When I started my PhD in molecular genetics my end goal was to run my own lab. I really enjoyed science and the work, but I got this nagging feeling, especially towards the middle to the end of my PhD, that a scientific career wasn’t entirely the right fit. I started going to seminars on alternate careers in the life sciences. At those seminars, I heard a bioethicist speak about his job and I remember being intrigued. One very appealing aspect of bioethics was the variety of activities that were associated with the job. He spoke about teaching, clinical consults, policy development, and research. It sounded like what I was missing—that kind of variety in any given day—so I put it in my back pocket as something interesting but at that point I needed to get back to my lab and focus on my thesis. But later, I coincidentally heard him speak a second time and this time I decided to talk to him after the seminar. I volunteered with him and shortly after decided to switch careers. I finished my PhD, then enrolled and completed a Master’s degree in bioethics and then completed a fellowship in clinical ethics.

What’s the most contentious case in the field right now?

There’s been a lot of discussion around medical aid in dying and conscientious objection. I am also seeing a lot of cases involving complicated transitions of care. Many patients in the hospital are what’s called, “alternate-level of care”. They don’t require acute care anymore, but there isn’t anywhere for them to go, so essentially they’re stuck in the hospital. For example, some families won’t agree to a discharge from hospital because they feel like their loved one is not ready or they want their loved one to go to a long-term care facility (nursing home).

Any advice for graduating students preparing for the next step in their careers?

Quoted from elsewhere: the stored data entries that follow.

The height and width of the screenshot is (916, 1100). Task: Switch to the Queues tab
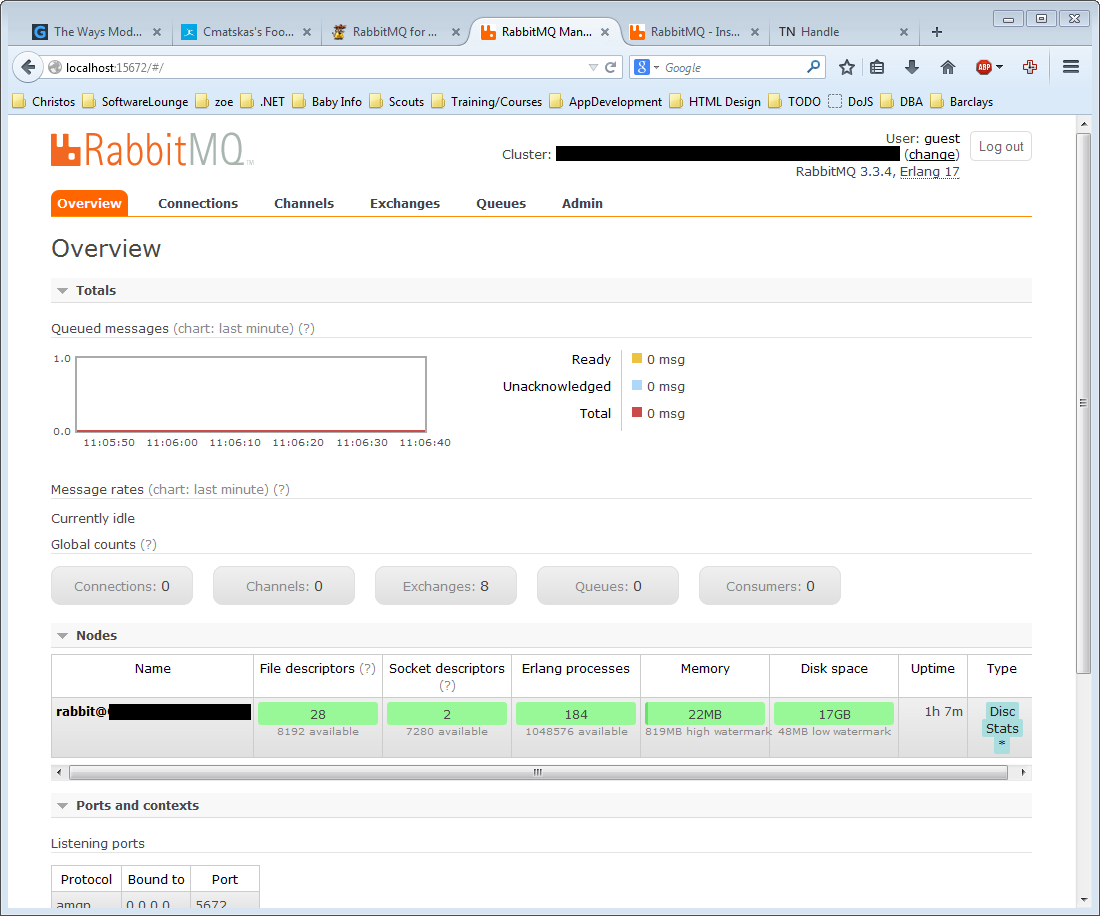click(x=501, y=203)
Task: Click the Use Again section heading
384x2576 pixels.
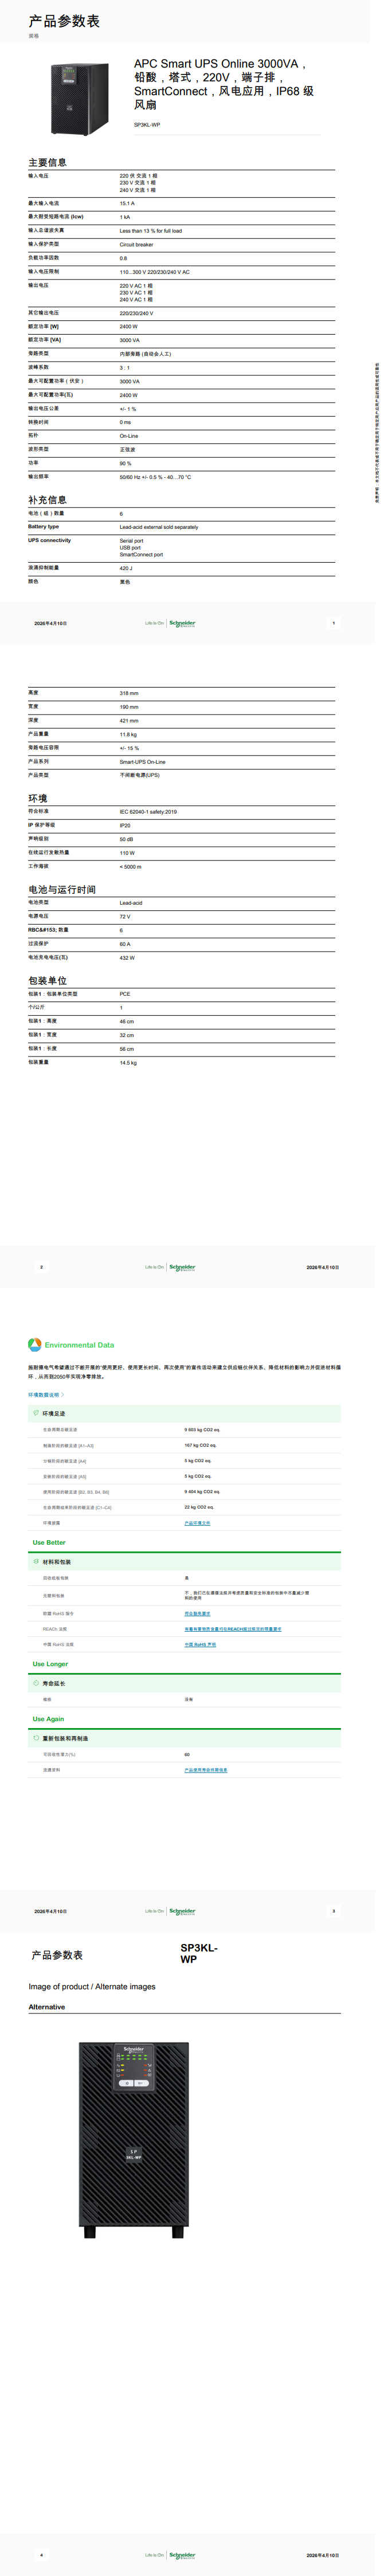Action: [x=48, y=1719]
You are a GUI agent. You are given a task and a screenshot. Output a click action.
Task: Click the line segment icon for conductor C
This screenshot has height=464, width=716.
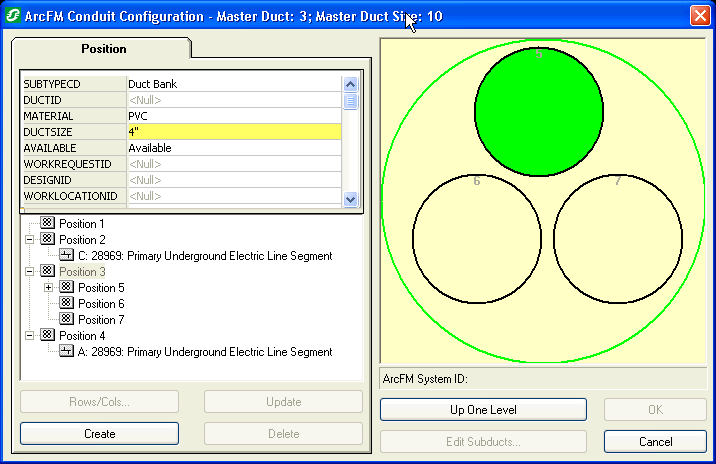pyautogui.click(x=66, y=256)
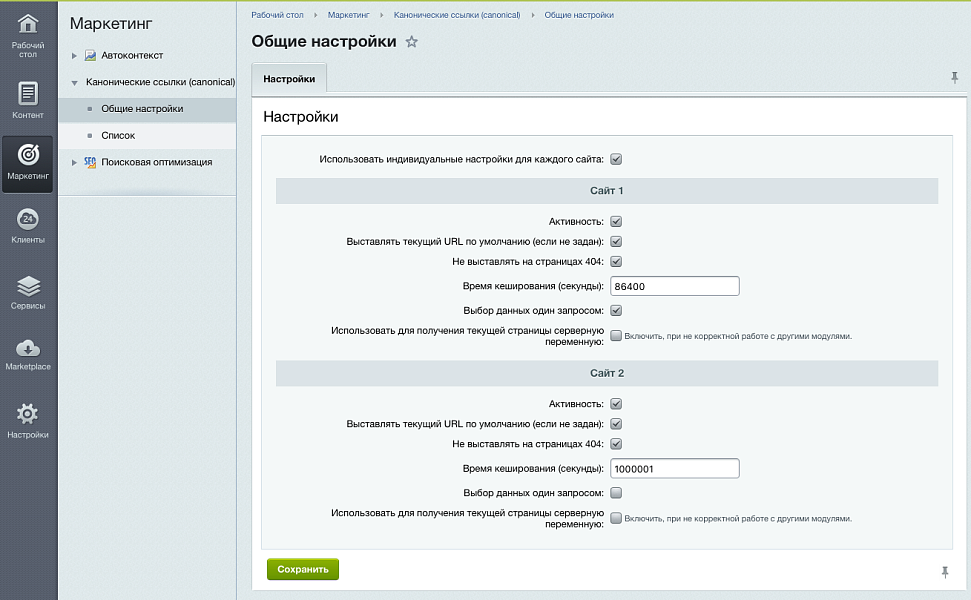This screenshot has height=600, width=971.
Task: Collapse the Канонические ссылки (canonical) tree branch
Action: pos(72,80)
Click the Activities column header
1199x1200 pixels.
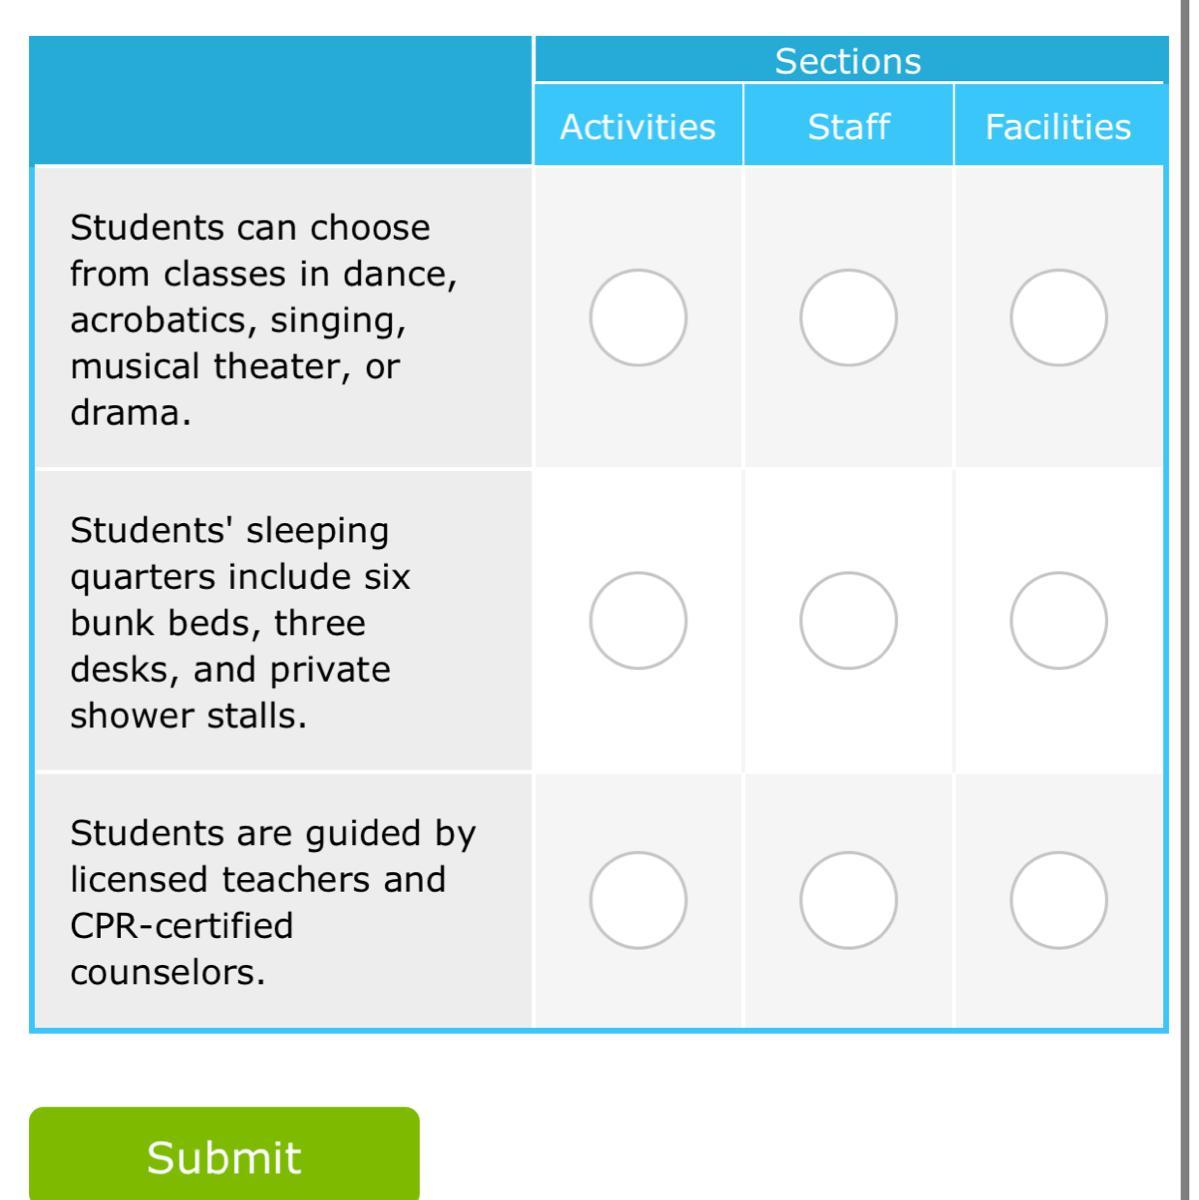[x=638, y=127]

This sounds trite, but follow your heart. You’re going to spend a lot of your life working so find something you like and are good at. If you are thinking about transitioning to another career path, talk to someone in that field and find out what path they took to get there. Volunteering is also a great way to get experience. If you want a hybrid career, it’s not a bad idea to get another degree. I know that sounds crazy at the end of a Master’s or a PhD, but having the credentials is important and you’ll also build a network which will help you in the future.